Work request - Please return, with no alterations, the lines below from the very first through the one that contains "Open the subtotal".
--- Provided information ---
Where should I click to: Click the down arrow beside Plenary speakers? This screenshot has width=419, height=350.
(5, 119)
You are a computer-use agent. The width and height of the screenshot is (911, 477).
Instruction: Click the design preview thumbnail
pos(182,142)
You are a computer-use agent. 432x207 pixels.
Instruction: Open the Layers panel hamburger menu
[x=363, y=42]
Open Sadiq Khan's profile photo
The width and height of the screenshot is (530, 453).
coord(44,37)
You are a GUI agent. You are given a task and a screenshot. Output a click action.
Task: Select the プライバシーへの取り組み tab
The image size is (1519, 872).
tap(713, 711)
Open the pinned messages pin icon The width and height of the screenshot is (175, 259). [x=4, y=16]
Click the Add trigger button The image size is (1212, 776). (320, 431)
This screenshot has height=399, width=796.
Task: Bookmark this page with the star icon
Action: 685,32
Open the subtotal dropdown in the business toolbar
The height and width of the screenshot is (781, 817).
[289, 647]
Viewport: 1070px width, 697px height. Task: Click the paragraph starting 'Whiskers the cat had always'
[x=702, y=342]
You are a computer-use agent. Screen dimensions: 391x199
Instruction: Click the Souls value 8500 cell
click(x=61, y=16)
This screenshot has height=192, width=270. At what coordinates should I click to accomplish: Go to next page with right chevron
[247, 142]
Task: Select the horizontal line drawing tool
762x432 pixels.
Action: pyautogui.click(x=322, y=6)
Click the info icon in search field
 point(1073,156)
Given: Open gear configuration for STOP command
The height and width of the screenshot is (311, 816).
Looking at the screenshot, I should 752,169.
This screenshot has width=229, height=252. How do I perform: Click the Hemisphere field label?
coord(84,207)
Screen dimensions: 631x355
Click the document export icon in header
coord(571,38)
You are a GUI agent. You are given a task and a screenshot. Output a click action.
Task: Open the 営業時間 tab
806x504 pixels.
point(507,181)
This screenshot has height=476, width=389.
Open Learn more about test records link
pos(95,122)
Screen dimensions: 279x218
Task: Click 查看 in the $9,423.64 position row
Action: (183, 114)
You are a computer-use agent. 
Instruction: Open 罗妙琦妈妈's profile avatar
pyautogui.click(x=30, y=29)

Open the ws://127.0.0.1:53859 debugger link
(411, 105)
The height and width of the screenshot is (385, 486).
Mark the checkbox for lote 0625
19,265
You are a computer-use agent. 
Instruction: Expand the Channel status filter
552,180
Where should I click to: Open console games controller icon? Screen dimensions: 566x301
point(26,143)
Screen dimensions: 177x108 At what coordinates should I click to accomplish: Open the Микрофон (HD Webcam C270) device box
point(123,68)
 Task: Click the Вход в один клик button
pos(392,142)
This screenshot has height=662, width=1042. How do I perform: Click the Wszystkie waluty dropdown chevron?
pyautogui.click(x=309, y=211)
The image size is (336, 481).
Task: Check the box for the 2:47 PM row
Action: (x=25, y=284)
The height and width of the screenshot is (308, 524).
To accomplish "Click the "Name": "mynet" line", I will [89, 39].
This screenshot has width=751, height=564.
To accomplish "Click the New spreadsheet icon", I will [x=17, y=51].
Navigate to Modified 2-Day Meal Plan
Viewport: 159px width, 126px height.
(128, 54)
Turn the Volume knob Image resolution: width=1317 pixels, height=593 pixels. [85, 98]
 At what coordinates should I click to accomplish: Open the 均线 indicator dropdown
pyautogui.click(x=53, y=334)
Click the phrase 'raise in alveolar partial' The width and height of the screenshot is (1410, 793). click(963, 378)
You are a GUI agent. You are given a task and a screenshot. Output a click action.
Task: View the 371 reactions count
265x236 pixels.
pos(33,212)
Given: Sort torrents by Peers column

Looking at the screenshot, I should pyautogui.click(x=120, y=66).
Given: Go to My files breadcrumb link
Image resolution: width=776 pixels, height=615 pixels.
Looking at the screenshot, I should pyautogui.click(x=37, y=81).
---
Problem solution -
Where should I click to: Click the down arrow beside Plenary speakers? This screenshot has width=419, height=350.
(5, 119)
You are a computer-use agent. The width and height of the screenshot is (911, 477).
Instruction: Click the design preview thumbnail
pos(182,142)
You are a computer-use agent. 432x207 pixels.
Instruction: Open the Layers panel hamburger menu
[x=363, y=42]
Open Sadiq Khan's profile photo
The width and height of the screenshot is (530, 453).
coord(44,37)
You are a GUI agent. You are given a task and a screenshot. Output a click action.
Task: Select the プライバシーへの取り組み tab
The image size is (1519, 872).
tap(713, 711)
Open the pinned messages pin icon The width and height of the screenshot is (175, 259). [x=4, y=16]
Click the Add trigger button The image size is (1212, 776). (320, 431)
This screenshot has height=399, width=796.
Task: Bookmark this page with the star icon
Action: 685,32
Open the subtotal dropdown in the business toolbar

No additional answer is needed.